Und das war ja auch kein Einzelfall. Ich habe ja in Australien (und Neuseeland) viele Reisegruppen gesehen, und auch in Namibia Kontakt zu anderen Gruppen gehabt und mich erkundigt. Die Altersstrukturen sind immer so.
Warum also ist Australien so eine typische Reise für Leute zwischen 20 und 40, und Namibia eher für 40 bis 60, oder nach eigener Beobachtung eher 55 bis 75?
Ich hab gerade beim Aufräumen meiner Dateihalden, auch der Reisenotizen, noch einen Katalog eines anderen Veranstalters gefunden, „Adventure tours in Africa 2011” von „kiboko adventures”. Die kamen mir nach ihrem Erscheinungsbild und zweifachem „Adventure” im Namen etwas frischer vor, zumal sie ein afrikanischer und kein deutscher Veranstalter sind.
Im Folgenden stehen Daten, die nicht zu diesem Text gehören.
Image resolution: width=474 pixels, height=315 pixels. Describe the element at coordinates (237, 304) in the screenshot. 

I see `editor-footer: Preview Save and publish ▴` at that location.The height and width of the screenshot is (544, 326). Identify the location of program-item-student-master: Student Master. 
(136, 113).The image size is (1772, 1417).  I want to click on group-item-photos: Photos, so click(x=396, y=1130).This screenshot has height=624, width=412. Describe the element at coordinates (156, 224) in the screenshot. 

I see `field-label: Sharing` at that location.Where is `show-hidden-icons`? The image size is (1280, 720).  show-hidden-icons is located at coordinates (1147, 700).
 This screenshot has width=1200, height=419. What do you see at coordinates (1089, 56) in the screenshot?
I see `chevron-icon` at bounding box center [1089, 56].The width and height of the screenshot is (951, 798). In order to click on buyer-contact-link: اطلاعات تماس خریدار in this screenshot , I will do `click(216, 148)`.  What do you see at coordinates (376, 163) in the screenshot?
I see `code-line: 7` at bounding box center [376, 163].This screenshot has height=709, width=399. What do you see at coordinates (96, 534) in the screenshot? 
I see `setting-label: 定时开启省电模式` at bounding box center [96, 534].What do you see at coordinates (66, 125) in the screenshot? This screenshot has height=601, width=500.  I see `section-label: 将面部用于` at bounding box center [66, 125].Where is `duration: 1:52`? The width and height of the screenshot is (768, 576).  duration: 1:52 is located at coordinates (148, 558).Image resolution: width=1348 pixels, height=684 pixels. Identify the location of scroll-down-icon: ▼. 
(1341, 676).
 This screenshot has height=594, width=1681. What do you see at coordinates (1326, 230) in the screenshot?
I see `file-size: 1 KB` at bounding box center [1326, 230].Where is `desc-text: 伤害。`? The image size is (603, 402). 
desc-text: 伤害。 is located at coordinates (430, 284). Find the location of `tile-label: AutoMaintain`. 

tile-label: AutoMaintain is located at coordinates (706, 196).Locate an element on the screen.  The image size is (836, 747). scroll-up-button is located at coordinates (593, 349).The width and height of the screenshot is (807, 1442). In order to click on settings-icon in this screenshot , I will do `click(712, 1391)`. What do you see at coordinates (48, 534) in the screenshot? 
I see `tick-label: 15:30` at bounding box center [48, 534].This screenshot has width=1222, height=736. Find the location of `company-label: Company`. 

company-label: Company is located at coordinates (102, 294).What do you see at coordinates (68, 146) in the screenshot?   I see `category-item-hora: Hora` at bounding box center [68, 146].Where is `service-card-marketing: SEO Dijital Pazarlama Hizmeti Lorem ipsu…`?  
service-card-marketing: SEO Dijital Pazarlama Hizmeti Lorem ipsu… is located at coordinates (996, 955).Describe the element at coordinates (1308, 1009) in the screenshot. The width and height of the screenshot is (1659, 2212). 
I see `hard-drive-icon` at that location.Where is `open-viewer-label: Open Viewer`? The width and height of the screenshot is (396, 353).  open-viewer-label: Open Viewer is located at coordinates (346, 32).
Die Deutschen neigen da immer zu ganz verstaubten Reisegruppen und dem Reservieren von Liegen am Pool mit Handtüchern. Doch was müssen meine leidgeprüften alten Augen da auf Seite 2 des Katalogs als beworbene Leistung sehen?
Catering for the 40+ age group including the older “young at heart” adventure traveller
Gibt es etwas, was einem die Lust am Abenteuerurlaub in einem einzigen Satz schon vorher mehr nehmen kann? Außer vielleicht „Iß, das ist gesund” und „Rollator-geeignete Wanderwege”?
(Verdammt, ich bin auch schon über 40. Was würden die mir da vorsetzen? Zeugs zum Lutschen? Kartoffelbrei? Für Leute ohne Zähne? Krieg ich da kein Steak mehr? Schonkost für’s Herz? Noch habe ich übrigens alle 32 Zähne, aber mein Zahnarzt ist schon ganz scharf darauf, mir einen problematischen Weisheitszahn rauszuholen, aber noch habe ich sie alle… Zugeben muß ich allerdings, daß ich nicht mehr so weit wandere und nicht mehr überall hinsteige, wo ich vor 10 Jahren noch rauf- und runtergerannt wäre.)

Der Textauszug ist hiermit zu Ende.